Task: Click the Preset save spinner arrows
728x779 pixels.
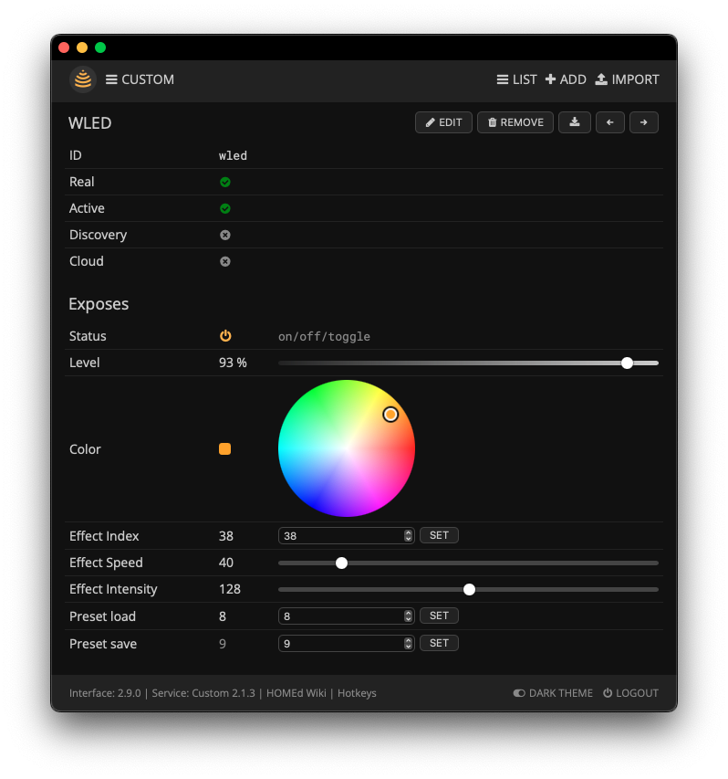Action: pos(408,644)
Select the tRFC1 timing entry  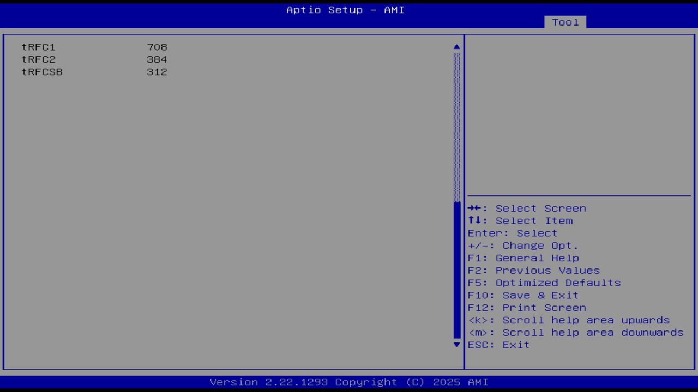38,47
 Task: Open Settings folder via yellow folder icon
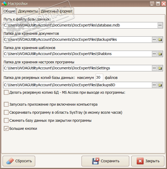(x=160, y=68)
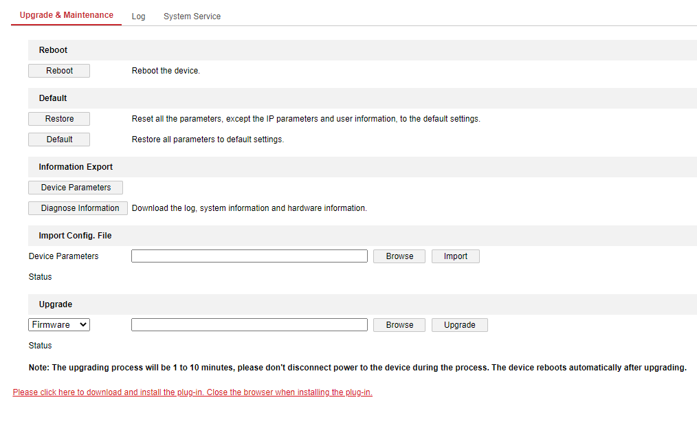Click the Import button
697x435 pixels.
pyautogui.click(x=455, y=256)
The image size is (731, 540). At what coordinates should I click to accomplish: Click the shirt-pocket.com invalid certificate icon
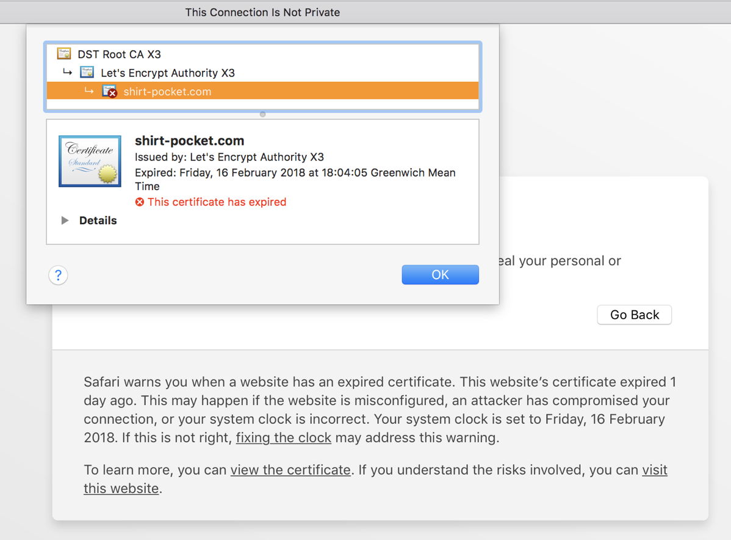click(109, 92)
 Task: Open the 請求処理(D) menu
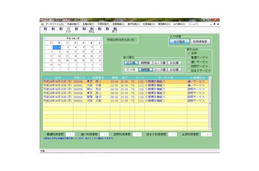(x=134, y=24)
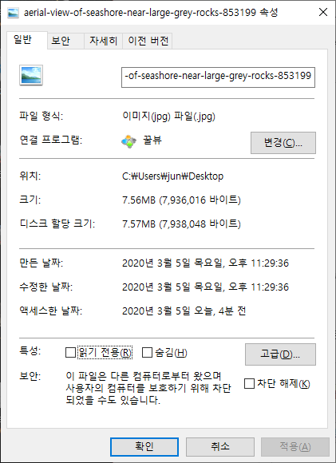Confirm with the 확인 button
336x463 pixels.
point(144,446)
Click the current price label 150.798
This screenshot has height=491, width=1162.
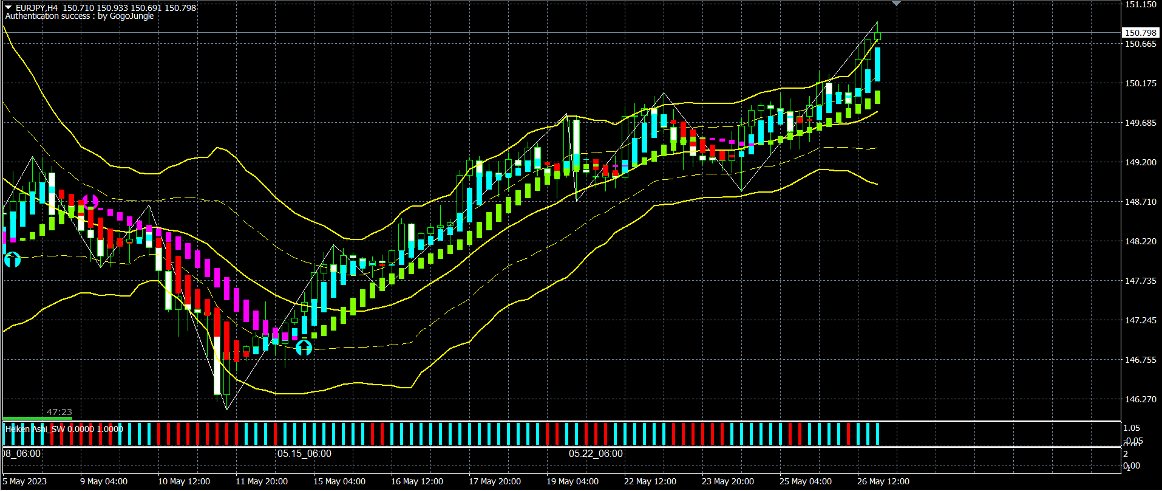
▬▬▬
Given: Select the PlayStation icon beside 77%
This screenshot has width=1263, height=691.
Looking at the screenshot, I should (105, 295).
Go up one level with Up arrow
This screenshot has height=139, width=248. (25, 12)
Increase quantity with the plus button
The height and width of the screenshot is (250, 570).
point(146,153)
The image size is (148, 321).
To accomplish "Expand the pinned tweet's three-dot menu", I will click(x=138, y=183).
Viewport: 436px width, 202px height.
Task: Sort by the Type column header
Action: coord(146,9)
▬▬▬
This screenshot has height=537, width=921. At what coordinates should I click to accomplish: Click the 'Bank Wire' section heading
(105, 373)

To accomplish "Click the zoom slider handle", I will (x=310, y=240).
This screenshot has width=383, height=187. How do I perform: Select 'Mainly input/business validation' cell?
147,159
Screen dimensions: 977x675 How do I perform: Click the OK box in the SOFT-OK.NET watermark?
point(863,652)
▬▬▬
What should come back is an exact copy of the lines above from the line with "The image size is (731, 540)." to the line with "This screenshot has height=491, width=1162.", both included, minus the pictures.

The image size is (731, 540). At what coordinates should I click to accomplish: Click the shirt-pocket.com invalid certificate icon
click(109, 92)
 Task: Open the 請求処理(D) menu
(x=134, y=24)
Confirm with the 확인 button
336x463 pixels.
point(144,446)
Click the current price label 150.798
This screenshot has height=491, width=1162.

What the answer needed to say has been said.